Without pictures, repeat the lines of the entries from the one containing "Given: Collapse the" through the last, both ends included, and nothing else.
** Opening Dataset block **
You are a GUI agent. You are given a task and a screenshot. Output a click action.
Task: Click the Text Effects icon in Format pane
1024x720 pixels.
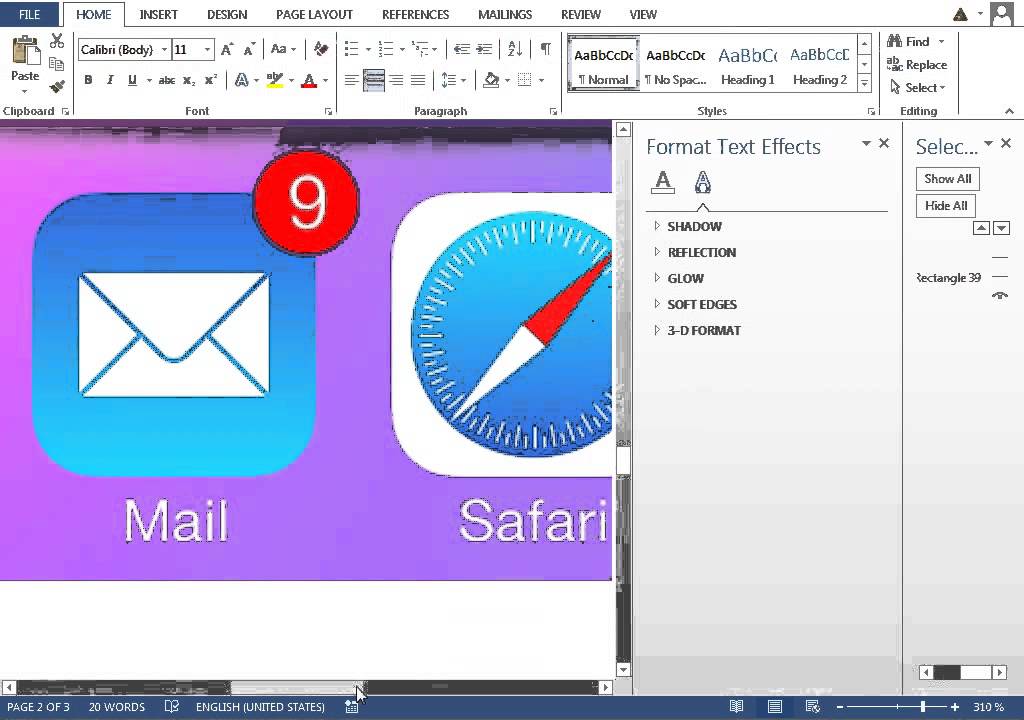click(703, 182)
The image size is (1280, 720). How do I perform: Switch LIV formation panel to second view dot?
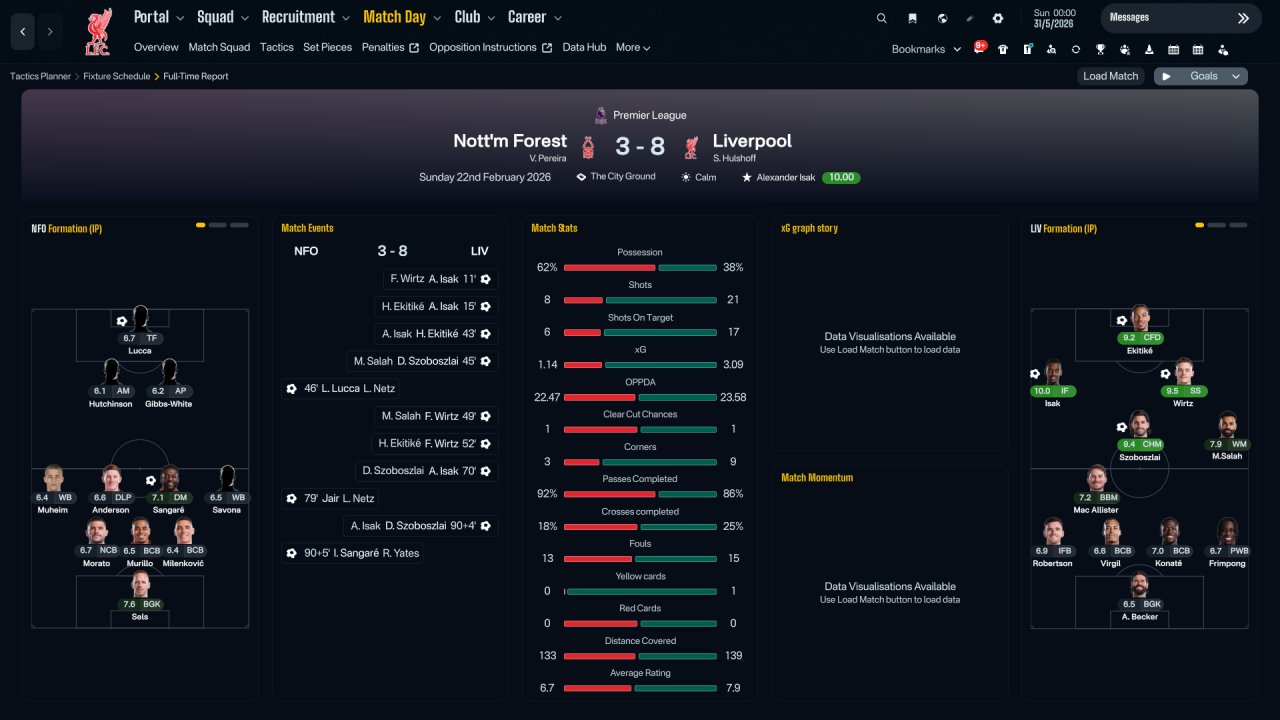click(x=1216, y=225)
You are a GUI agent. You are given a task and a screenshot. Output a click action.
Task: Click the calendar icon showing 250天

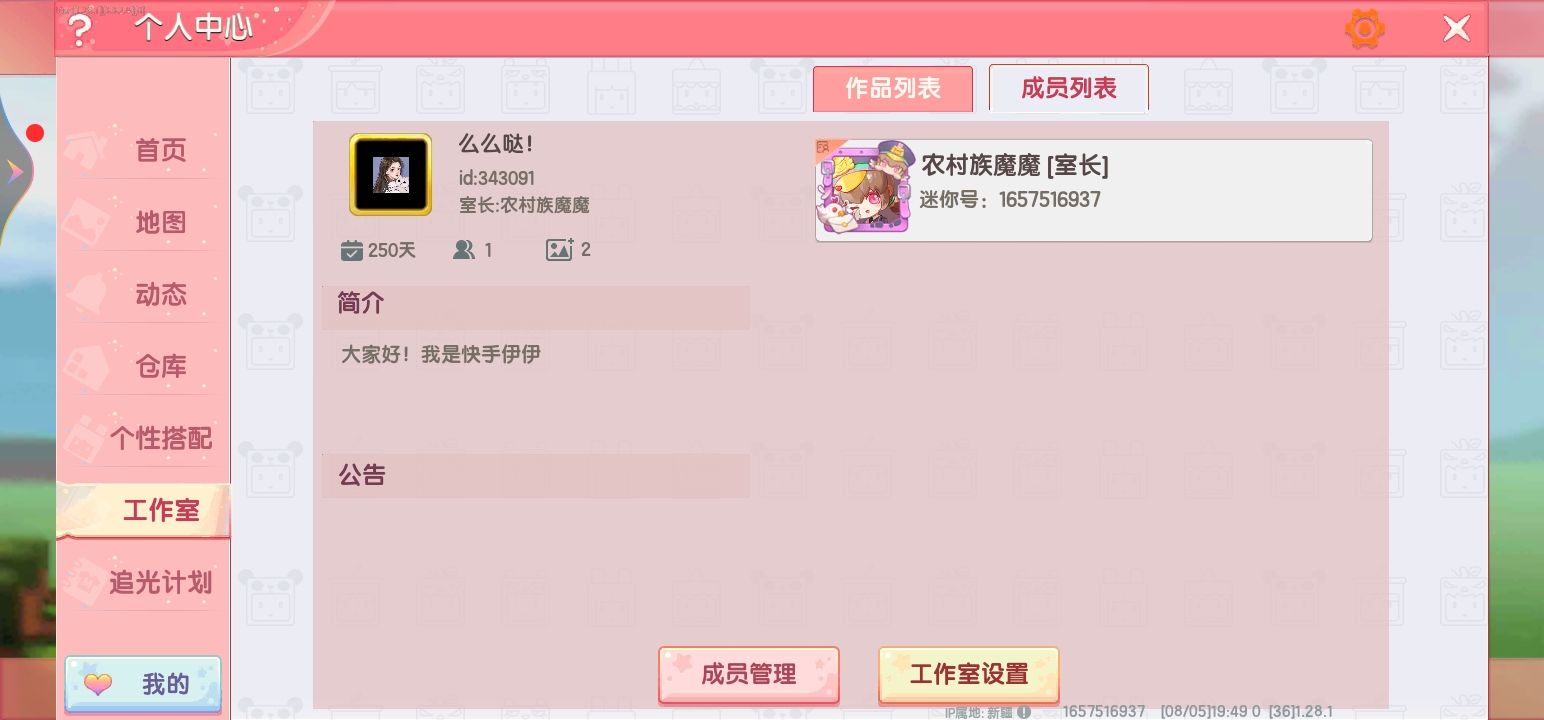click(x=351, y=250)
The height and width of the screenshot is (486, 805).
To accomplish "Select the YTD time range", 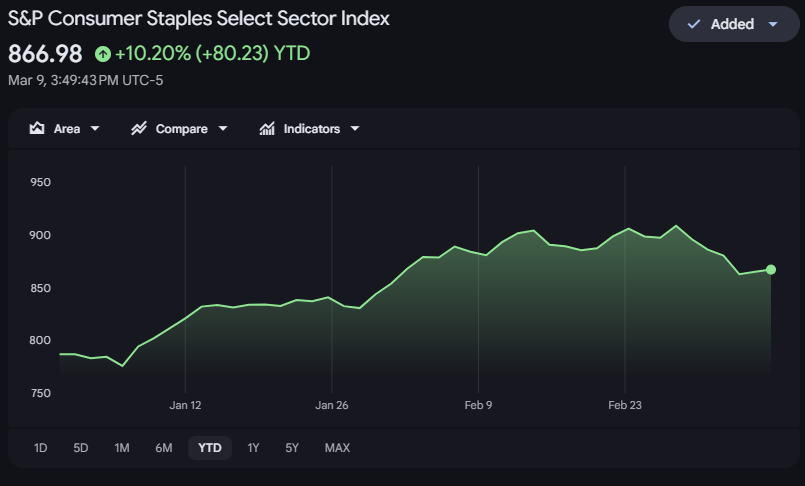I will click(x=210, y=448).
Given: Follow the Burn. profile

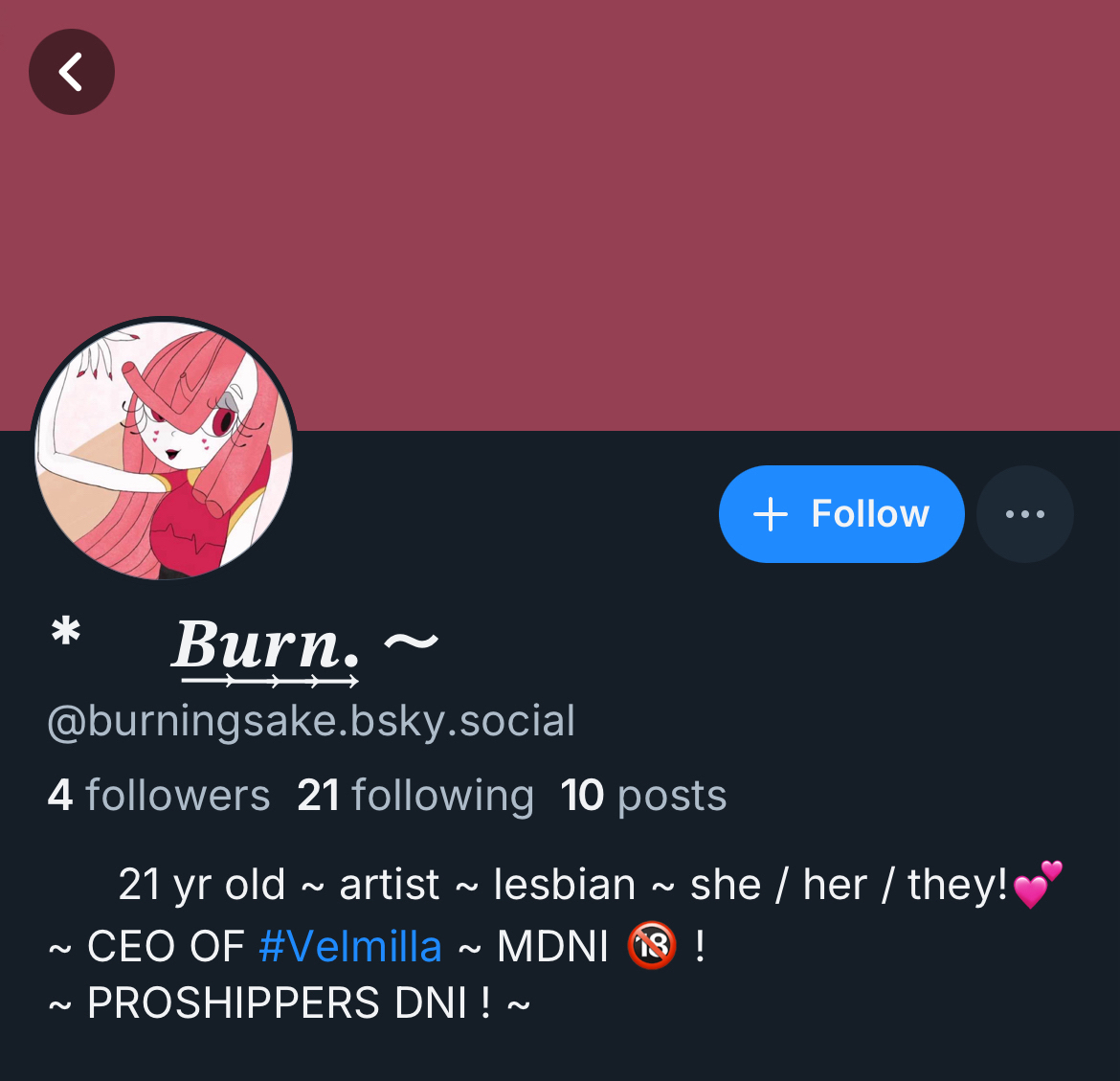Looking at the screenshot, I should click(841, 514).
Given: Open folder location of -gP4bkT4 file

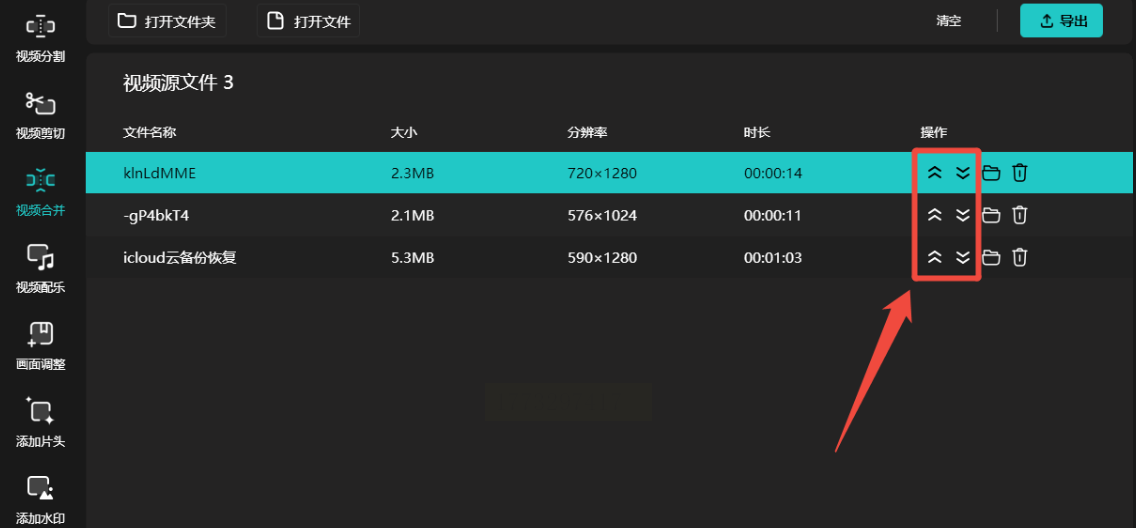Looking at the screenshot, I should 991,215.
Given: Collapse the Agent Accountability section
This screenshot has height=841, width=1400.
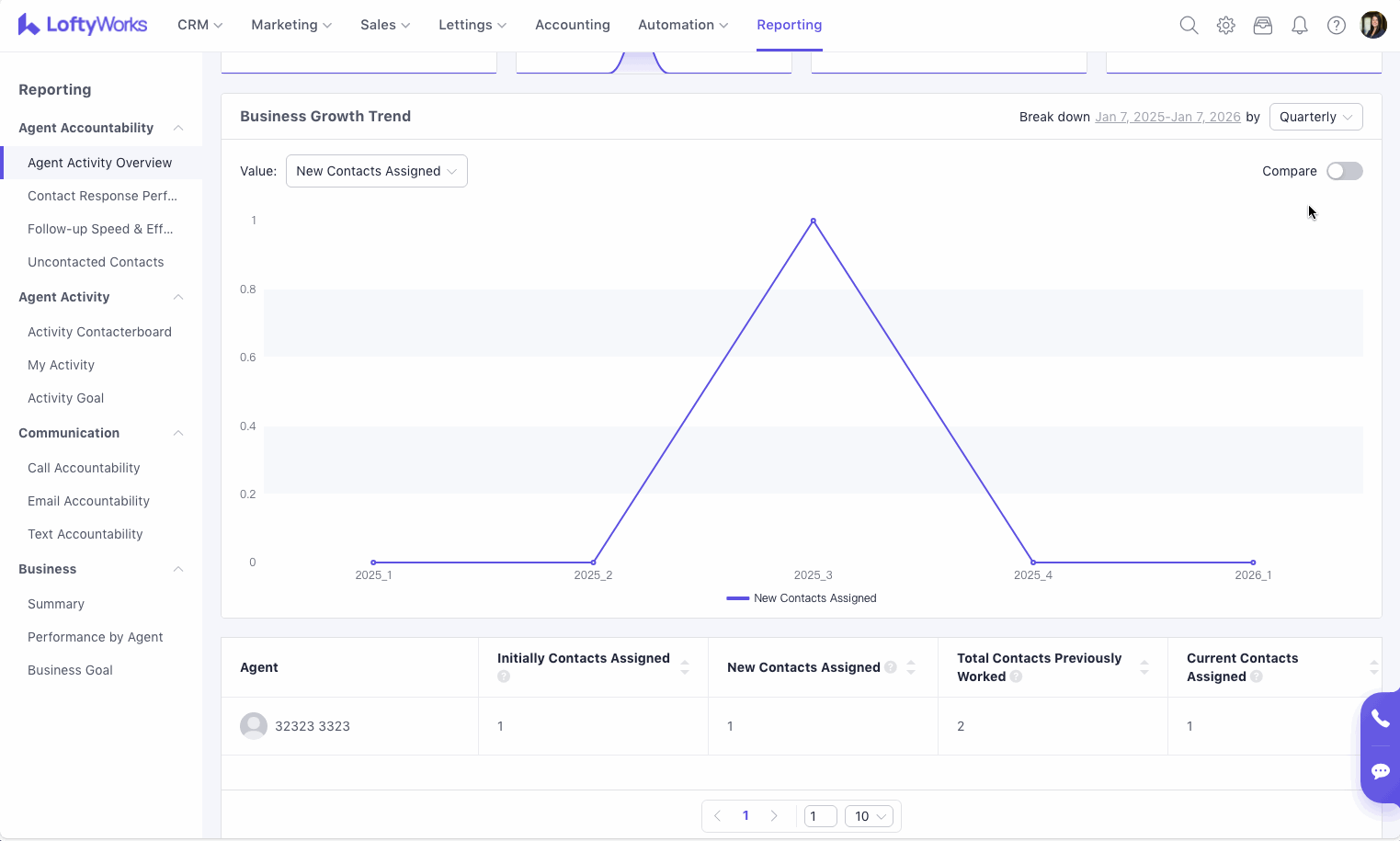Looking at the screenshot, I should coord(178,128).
** Closing Dataset block **
Task output:
Given: Collapse the Agent Accountability section
This screenshot has height=841, width=1400.
Looking at the screenshot, I should coord(178,128).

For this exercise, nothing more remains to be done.